Ausências reduziram vantagem do governo

Entre os senadores que deixaram de votar em favor da reforma no segundo turno está o senador Marcelo Crivella (PL), do Rio. Segundo informação de seu gabinete, Crivella foi escolhido por Sarney para representar o Senado numa comissão em visita à Embraer, no estado de São Paulo. Irritado, o líder do PL, Magno Malta (ES), chegou a telefonar para Crivella pedindo que voltasse para Brasília.

— Se essa viagem foi providencial, não está correto. No Rio, o prefeito Cesar Maia (PFL) já disse que faria um outdoor com o voto de Crivella. Mas todos nós combinamos que assumiríamos o desgaste — reclamou Malta.

Além dele, João Alberto (PMDB-MA) conseguiu escapar do cerco dos Sarney. Deixou o plenário para ser paraninfo numa formatura no estado. Um carro foi mandado, em vão, ao aeroporto para interceptá-lo.

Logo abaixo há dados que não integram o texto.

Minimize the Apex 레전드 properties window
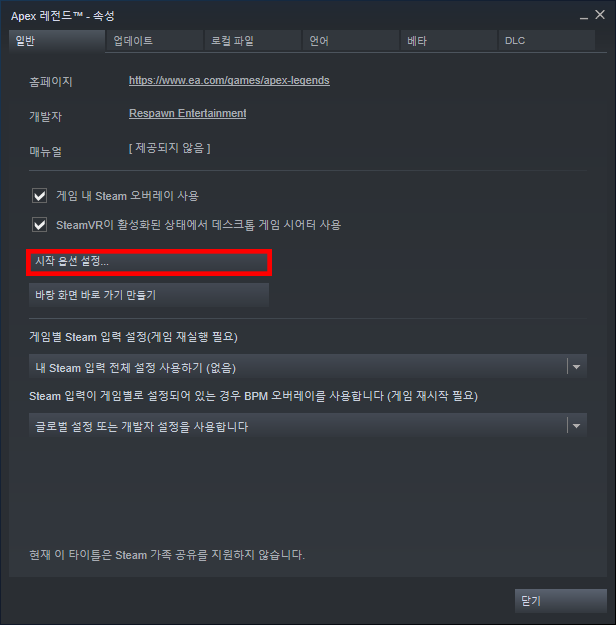The image size is (616, 625). 584,16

Outro ausente, Sérgio Guerra (PSDB-PE), estava na Comissão do Orçamento no momento da votação. No primeiro turno, ele apoiou a reforma da Previdência. Augusto Botelho (PDT-RR) também estava na comissão e não pôde chegar a tempo para votação. Com isso, também caiu em um o número de votos de oposição à reforma. No dia 25 de novembro, a reforma foi aprovada por 55 votos contra 25. Ontem, o placar foi de 51 votos contra 24.

Pelo texto aprovado, cai a paridade: o reajuste automático do benefício do aposentado em caso de aumento para o servidor em atividade. Este direito, porém, deverá ser restabelecido na chamada PEC paralela, projeto de emenda constitucional que passou a tramitar paralelamente à reforma para neutralizar a resistência ao texto principal. Regras de transição mais flexíveis para quem já está próximo da aposentadoria também deverão ser aprovadas na PEC paralela.

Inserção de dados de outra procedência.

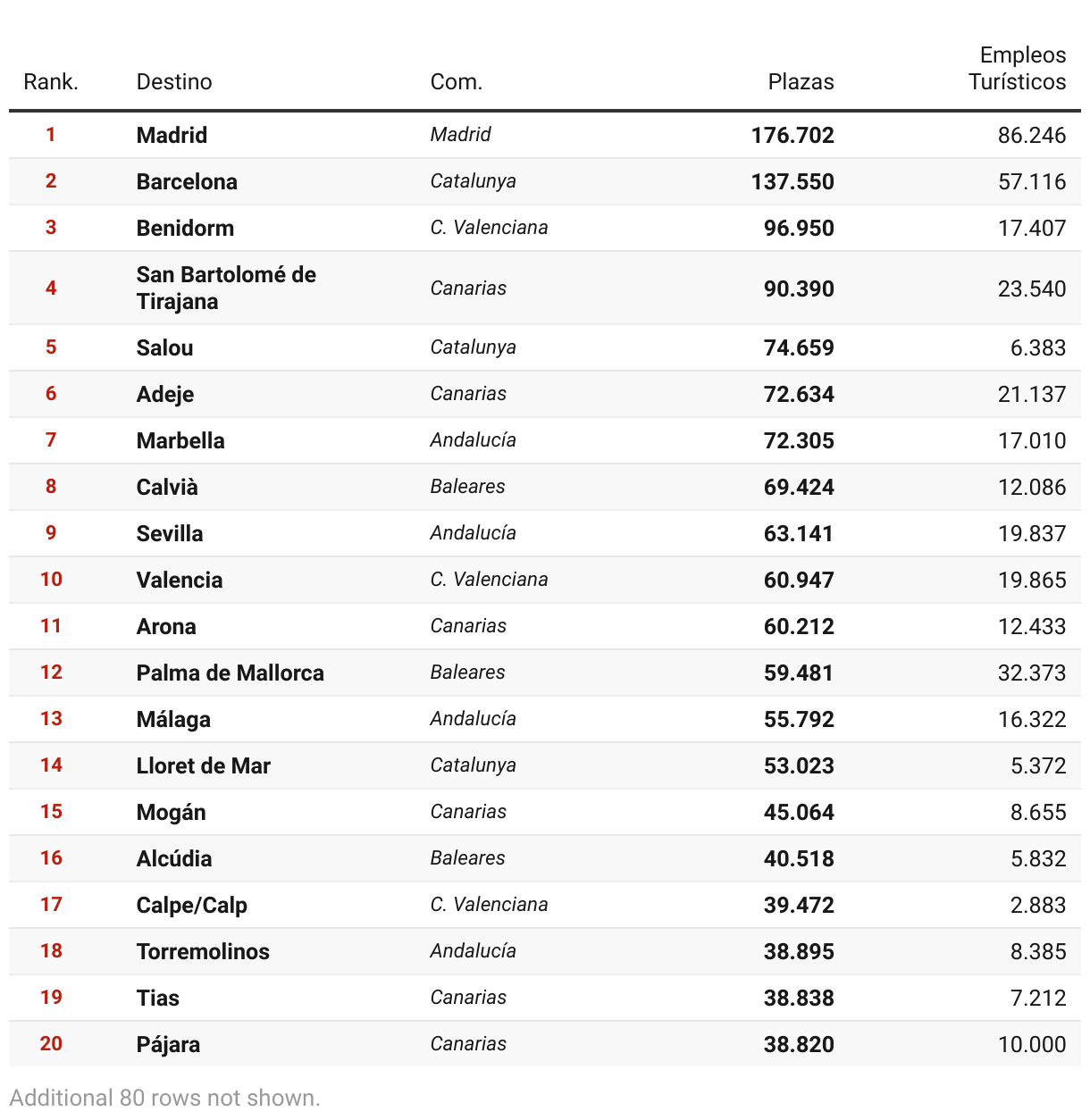Select the Palma de Mallorca cell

Para chegar ao texto aprovado ontem, o governo do PT teve que contrariar uma de suas mais tradicionais bases eleitorais, os servidores públicos. O ano traumático para o partido, marcado por protestos e crises na sustentação do governo, deverá ser encerrado com a expulsão de quatro parlamentares petistas que votaram contra a reforma da Previdência. Um deles, a senadora Heloísa Helena (AL), não só repetiu seu voto na noite de ontem, como acusou o governo de se ajoelhar diante do FMI, tirando direitos históricos e “engordando a pança dos banqueiros”.

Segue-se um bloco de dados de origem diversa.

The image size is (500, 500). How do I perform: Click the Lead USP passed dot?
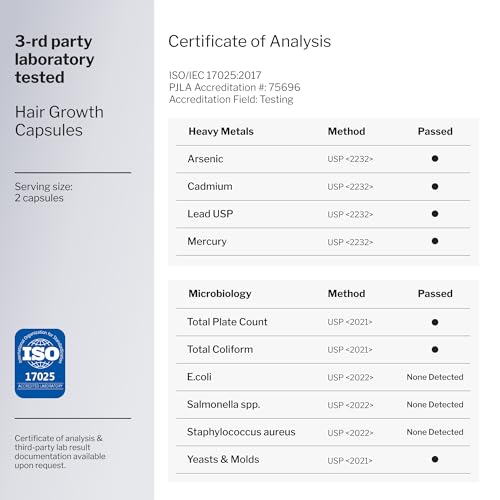[x=435, y=214]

Apesar dos protestos, a sessão consumiu pouco mais de uma hora.

— Não tenho alternativa. Mas vou continuar lutando e denunciando — discursou, rendido, o pefelista Agripino Maia (RN), até porque quase metade de sua bancada votou com o governo, contra sua orientação.

Prazo de validade da reforma é de 11 anos

Apesar da dura batalha, a reforma tem vida curta. Segundo admitiu o próprio relator, Tião Viana, a nova reforma da Previdência já tem data marcada: daqui a 11 anos. Este é o prazo para que a emenda tenha efeito positivo nas contas públicas. Por gráficos do Ministério da Previdência, a curva de projeção de déficit chega ao mesmo patamar de um cenário sem reforma da Previdência dentro de 11 anos.

— É quando os gráficos começam a se cruzar que teremos nova reforma. Por isso, tenho um projeto: nos próximos 11 anos, ninguém fala em reforma da Previdência — brincou Viana.

As mudanças ao longo dos últimos oito anos

A REFORMA DE FH: No seu primeiro mandato, o presidente Fernando Henrique apresentou proposta de mudança na Previdência. A emenda de 28 de março de 95 só foi promulgada quatro anos depois, em dezembro de 98. As medidas provocaram forte reação da oposição, liderada pelo PT. O que acabou sendo aprovado: o fim da aposentadoria com base nos últimos 36 meses de salário e a criação do chamado fator previdenciário no INSS, que leva em conta a idade, o tempo de contribuição e o salário médio do trabalhador. Servidores públicos mantiveram a aposentadoria integral, mas com idade mínima de 53 anos (homens) ou 48 (mulheres). A taxação dos servidores inativos, proposta numa segunda etapa, foi aprovada no Congresso mas derrubada pelo STF.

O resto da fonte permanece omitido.